Changelog

Notable changes to CodeBook Lab, newest first. Versions follow the package releases on PyPI and GitHub.

1.4.0

2026-06-25

Chat continuation modes. chat_mode controls how annotation calls share chat history within a run — per_text (one chat per row), per_query (a fresh chat per query), or continuous (one chat for the whole run). See Chat continuation modes.
Model reasoning. reasoning=True/False/None is passed through to ChatOllama; Lab captures the model’s reasoning (structured reasoning_content, falling back to <think>…</think>) and writes per-query traces to reasoning_traces.jsonl. See Model reasoning.

Sensible classification defaults. ExperimentSpec now defaults to temperature=0.0, use_examples=True, chat_mode="per_text", and reasoning=None, and the default retry strategy is now reprompt.
Run-ID output folders. Runs are written to outputs/<task>/<run_id>/ instead of long configuration-based folder names; the full configuration is stored in config.json, and the runs metrics table now records chat_mode and reasoning. See Outputs & Metrics.

2026-06-24

Span annotations. Labelled and unlabelled character-span coding, scored with token F1, exact-match F1, and character IoU. Adds the bundled discrete-emotions demo task. See Annotation Types.
Tidy metrics output. Results are written as two linked tables — a long <task>_metrics_log.csv (one row per run × column × metric) and a <task>_metrics_log_runs.csv of per-run configuration and per-query efficiency. See Outputs & Metrics.
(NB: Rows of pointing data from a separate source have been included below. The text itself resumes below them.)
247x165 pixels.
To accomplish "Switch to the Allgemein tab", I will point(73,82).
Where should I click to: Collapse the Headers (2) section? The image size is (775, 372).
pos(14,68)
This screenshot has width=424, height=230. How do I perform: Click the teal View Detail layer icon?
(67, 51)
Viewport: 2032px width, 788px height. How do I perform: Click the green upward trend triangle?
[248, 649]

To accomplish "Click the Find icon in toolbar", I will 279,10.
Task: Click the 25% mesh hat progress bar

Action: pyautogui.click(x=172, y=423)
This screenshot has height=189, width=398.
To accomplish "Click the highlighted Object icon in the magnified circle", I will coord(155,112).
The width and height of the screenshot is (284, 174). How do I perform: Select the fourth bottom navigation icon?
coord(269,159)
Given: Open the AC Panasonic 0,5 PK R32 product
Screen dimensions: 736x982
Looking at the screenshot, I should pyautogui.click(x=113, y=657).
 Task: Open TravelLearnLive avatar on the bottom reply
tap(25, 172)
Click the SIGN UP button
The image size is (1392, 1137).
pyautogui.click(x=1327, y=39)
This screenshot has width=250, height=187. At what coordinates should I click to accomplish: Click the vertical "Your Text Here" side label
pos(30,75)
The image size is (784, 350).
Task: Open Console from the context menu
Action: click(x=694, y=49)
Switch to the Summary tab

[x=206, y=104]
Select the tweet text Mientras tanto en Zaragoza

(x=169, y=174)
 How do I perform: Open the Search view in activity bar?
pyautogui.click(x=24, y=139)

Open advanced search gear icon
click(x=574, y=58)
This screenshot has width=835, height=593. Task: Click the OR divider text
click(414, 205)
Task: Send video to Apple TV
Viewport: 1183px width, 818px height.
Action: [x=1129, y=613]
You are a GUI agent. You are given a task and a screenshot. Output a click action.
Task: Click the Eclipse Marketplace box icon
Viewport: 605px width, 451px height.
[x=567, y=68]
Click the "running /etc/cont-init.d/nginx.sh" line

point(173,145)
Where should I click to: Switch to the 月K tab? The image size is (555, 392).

Harmonised invalid-response handling across annotation types: invalid model responses are retried and then stored as null, rather than silently defaulted. See Conditionals & Retries.

Added unit tests for span value parsing, response extraction, and metrics integration.

2026-06-24

Human reliability and adjudication. calculate_human_reliability() and build_human_ground_truth() validate coder CSVs, compute inter-coder reliability, surface disagreements, and build a consensus ground truth with an adjudication queue. See Human Reliability.

2026-06-08

generate_response() now uses Ollama’s JSON-schema structured-output method for more reliable parsing of model responses.

2026-03-23

2026-03-23

Initial release: codebook-driven LLM annotation and benchmarking against human labels. run_experiment() and run_experiment_grid() sweep model, prompt style, examples, and sampling settings; classification, agreement, and textbox metrics; built-in standard, persona, and CoT prompt wrappers; and the bundled policy-sentiment task.